_WHAT TO PRODUCE:_
In the entries below, find every line with the string "agent" and copy it.

──────────

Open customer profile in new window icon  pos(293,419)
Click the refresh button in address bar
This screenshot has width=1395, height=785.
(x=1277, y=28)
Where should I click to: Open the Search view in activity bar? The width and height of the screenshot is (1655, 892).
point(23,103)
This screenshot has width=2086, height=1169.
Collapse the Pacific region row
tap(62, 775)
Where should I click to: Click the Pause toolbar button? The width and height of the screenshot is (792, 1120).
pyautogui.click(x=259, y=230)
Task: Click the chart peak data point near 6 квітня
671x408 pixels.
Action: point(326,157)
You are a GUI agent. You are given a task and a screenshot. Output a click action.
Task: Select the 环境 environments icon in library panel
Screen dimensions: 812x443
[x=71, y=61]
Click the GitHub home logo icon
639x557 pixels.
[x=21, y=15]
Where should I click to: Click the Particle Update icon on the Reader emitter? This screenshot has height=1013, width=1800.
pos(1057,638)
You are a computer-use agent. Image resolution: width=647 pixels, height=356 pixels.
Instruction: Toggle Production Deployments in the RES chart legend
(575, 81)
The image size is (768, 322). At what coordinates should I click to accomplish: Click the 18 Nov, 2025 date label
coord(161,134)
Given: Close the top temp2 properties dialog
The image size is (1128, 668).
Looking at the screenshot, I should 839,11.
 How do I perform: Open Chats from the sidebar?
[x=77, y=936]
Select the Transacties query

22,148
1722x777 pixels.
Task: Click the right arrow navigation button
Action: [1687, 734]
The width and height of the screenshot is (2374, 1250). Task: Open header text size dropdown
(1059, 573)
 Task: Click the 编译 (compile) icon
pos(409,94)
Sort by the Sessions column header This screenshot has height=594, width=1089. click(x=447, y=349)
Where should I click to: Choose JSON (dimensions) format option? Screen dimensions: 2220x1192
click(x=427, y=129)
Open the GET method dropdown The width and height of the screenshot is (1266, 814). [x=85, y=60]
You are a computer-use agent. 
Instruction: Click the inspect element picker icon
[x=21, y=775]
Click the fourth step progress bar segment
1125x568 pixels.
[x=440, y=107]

──────────

_RESPONSE AREA:_
You are a GUI agent. You are given a task and a screenshot. Output a click action.
You are a computer-use agent. Image resolution: width=647 pixels, height=356 pixels.
You are a computer-use agent. 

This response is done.